Maybe Woolf who had herself been slighted by a dominant father felt a particular sympathy for Elizabeth’s Barrett’s situation. But Woolf was a Twentieth Century writer, a subtle modernist, even a bit of a cultural snob who had found James Joyce crude. The author of high literary art in novels like ‘Mrs. Dalloway’ (1925) or ‘To the Lighthouse’ (1927), couldn’t bring herself simply to retail a rosy love story with fine-art trimmings. She had to give new life to the oft-told tale.

The dramatic elements were simple and strong. A daughter of an upper-class London family had been pressed by a stern father and her siblings to become the family invalid. She wasn’t reluctant to take on the role. Her health was in fact delicate and being sequestered in comfort did give her the leisure to exercise her literary gift. Success brought her to the attention of a prominent young poet. Bedside visits blossomed into a friendship that the visitor’s ardour soon turned into a proper Victorian courtship. Obstruction came from the young woman's pious and severe father, a classic control bully, who had marked out his daughter amongst his twelve children as permanently incapacitated. He would not change his mind while love changed his daughter’s. She left her sickbed to be married in secret and then eloped with her bridegroom.

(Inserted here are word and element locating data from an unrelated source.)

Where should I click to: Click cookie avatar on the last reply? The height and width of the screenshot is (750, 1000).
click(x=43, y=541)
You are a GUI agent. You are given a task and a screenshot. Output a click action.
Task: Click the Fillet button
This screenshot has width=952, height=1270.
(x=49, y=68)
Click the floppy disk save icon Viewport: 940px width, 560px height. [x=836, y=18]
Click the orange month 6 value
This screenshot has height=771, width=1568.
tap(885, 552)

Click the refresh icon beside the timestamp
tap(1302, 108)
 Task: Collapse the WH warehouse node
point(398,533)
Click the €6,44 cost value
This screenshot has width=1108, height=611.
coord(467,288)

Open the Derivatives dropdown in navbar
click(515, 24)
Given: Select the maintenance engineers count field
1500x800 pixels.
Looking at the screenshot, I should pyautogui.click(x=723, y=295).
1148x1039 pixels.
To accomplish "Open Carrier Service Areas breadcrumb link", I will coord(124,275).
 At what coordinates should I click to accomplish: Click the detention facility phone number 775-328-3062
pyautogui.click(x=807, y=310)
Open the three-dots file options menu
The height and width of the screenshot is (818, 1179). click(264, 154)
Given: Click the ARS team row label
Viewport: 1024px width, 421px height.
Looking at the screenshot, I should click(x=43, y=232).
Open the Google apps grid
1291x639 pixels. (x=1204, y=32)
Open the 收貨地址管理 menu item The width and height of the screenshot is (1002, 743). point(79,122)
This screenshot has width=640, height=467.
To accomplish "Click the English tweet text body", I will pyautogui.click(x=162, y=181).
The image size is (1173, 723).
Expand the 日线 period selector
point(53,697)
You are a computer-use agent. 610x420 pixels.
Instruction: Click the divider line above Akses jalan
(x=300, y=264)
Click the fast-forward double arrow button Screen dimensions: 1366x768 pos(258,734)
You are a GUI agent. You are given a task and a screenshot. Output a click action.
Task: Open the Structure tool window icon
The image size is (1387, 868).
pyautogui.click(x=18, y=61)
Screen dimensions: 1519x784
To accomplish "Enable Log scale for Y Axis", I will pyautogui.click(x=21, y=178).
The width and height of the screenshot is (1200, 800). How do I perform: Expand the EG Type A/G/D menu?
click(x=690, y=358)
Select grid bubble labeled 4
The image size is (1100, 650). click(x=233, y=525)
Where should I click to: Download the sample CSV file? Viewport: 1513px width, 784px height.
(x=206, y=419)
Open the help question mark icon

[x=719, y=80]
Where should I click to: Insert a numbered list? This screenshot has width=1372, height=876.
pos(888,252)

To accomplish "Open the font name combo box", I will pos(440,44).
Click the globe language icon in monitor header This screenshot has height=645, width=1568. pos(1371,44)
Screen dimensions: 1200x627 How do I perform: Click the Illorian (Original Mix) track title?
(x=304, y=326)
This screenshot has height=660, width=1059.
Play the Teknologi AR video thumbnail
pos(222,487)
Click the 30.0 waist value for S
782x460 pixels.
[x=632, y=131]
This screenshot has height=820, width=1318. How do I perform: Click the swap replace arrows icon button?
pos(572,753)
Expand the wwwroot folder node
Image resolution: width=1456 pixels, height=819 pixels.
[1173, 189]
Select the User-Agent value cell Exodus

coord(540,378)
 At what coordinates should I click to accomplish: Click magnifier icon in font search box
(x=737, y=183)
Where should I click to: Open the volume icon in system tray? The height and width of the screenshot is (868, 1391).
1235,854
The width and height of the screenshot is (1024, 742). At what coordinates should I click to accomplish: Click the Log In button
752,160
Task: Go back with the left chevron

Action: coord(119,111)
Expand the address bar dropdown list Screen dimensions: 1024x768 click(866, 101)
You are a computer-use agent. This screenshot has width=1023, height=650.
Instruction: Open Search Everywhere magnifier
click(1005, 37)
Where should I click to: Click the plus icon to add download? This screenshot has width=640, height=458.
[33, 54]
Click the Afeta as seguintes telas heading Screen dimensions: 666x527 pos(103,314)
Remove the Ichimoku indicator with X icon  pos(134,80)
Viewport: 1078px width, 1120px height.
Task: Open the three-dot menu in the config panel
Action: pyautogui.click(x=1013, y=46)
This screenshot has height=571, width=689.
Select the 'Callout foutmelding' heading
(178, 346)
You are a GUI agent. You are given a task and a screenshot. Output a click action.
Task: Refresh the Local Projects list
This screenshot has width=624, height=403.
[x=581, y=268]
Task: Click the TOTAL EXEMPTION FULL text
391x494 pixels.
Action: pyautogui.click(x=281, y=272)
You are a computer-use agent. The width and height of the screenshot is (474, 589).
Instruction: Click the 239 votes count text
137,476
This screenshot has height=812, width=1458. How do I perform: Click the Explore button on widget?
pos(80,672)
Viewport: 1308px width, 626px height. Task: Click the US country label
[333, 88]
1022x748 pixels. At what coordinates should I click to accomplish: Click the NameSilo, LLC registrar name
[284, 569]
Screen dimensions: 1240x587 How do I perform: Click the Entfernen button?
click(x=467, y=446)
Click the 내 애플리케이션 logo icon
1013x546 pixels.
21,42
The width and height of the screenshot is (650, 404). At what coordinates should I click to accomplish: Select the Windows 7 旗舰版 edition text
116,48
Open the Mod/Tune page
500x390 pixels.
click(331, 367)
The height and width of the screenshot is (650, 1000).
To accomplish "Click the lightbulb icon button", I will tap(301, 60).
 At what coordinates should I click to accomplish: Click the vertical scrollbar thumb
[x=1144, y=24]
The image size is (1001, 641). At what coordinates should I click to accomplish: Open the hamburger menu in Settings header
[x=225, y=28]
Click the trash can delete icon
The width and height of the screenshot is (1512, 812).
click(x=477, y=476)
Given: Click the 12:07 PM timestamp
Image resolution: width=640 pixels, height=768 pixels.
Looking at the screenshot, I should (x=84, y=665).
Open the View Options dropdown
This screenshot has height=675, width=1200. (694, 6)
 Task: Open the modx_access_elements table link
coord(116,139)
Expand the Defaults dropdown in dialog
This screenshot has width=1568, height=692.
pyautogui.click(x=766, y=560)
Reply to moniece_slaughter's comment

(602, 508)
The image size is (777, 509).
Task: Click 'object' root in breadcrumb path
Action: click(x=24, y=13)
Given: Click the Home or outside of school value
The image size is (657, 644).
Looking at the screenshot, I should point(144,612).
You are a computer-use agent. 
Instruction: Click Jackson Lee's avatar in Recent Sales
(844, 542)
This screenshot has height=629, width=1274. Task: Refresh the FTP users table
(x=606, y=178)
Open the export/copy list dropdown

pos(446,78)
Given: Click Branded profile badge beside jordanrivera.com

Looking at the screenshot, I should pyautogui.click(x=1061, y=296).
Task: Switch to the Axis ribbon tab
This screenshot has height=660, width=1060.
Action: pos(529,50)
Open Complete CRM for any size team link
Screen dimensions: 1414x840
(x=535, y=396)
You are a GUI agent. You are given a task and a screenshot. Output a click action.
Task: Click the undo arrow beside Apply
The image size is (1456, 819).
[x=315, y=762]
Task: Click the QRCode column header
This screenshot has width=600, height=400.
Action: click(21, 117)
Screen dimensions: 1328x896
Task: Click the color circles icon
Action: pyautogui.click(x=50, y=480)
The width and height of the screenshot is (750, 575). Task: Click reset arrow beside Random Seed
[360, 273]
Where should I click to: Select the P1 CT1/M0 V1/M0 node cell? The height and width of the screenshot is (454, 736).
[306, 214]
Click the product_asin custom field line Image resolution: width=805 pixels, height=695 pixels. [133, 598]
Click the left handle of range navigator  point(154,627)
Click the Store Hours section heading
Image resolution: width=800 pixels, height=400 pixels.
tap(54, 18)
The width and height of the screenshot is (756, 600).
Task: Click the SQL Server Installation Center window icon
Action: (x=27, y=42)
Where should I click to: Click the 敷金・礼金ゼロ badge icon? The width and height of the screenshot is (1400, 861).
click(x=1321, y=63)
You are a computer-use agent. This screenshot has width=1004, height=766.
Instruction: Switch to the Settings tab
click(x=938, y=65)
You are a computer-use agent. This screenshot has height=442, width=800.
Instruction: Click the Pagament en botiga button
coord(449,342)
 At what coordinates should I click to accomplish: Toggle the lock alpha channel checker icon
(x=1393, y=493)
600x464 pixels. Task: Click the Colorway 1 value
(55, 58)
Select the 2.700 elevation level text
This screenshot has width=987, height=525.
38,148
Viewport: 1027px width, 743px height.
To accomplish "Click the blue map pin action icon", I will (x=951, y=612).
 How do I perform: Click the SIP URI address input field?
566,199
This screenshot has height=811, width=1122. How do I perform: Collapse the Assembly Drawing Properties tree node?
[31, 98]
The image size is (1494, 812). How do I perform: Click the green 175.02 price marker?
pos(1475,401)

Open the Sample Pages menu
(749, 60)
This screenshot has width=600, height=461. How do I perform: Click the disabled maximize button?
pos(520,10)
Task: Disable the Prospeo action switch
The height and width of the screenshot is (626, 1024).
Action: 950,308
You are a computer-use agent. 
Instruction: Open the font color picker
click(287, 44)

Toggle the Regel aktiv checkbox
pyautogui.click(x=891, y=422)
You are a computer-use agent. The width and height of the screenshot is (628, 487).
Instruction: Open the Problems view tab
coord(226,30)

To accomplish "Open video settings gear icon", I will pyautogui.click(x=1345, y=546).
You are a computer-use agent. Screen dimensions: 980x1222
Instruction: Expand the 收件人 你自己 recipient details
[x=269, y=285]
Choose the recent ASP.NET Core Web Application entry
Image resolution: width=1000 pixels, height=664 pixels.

They settled in an Italy all their own where the sun never set. The valetudinarian who used to be wheeled to Regent’s Park in a bathchair took on a new vigour. A happy marriage saw her leading a normal upperclass life in Pisa and Florence. She gave birth to a boy. Her writing continued apace, and she rivaled her husband in fame. Her own explanation for this personal transformation credited not only her marriage but Italy, its climate and way of life. Living there had let her throw off the the stiff constraints of Wimple Street.

Woolf’s way of telling the story afresh would come from a radical decision. Elizabeth had been consoled in her shuttered London life by the company of a cocker spaniel she called Flush. The novelist would view the epic marriage through the dog’s eyes. At this point, readers may shudder. Were we going to be entertained by anthropomorphic Walt Disney-ish cuties, tap-dancing mice and argumentative cats? It was a danger. But Woolf was a storyteller and couldn’t very well give us only a clinical, scientifically approved report on the limits of doggy perception. She does intervene and help Flush put his reactions in order and good prose. At times her biography of Elizabeth’s spaniel, a mixture of fiction and fact, makes us feel with shock how human and non-human life differ. Flush too was a tourist, but his tour was canine:

“Mr Browning wrote regularly in one room; Mrs Browning wrote regularly in another. The baby played in the nursery. But Flush wandered off into the streets of Florence to enjoy the rapture of smell. He threaded his path through main streets and back streets, through squares and alleys, by smell. He nosed his way from smell to smell; the rough, the smooth, the dark, the golden. […] Nor was his sense of touch much less acute. He knew Florence in its marmoreal smoothness and in its gritty and cobbled roughness. Hoary folds of drapery, smooth fingers and feet of stone received the lick of his tongue, the quiver of his shivering snout. Upon the infinitely sensitive pads of his feet he took the clear stamp of proud Latin inscriptions. In short, he knew Florence as no human being has ever known it; as Ruskin never knew it or George Eliot either. He knew it as only the dumb know. Not a single one of his myriad sensations ever submitted itself to the deformity of words.”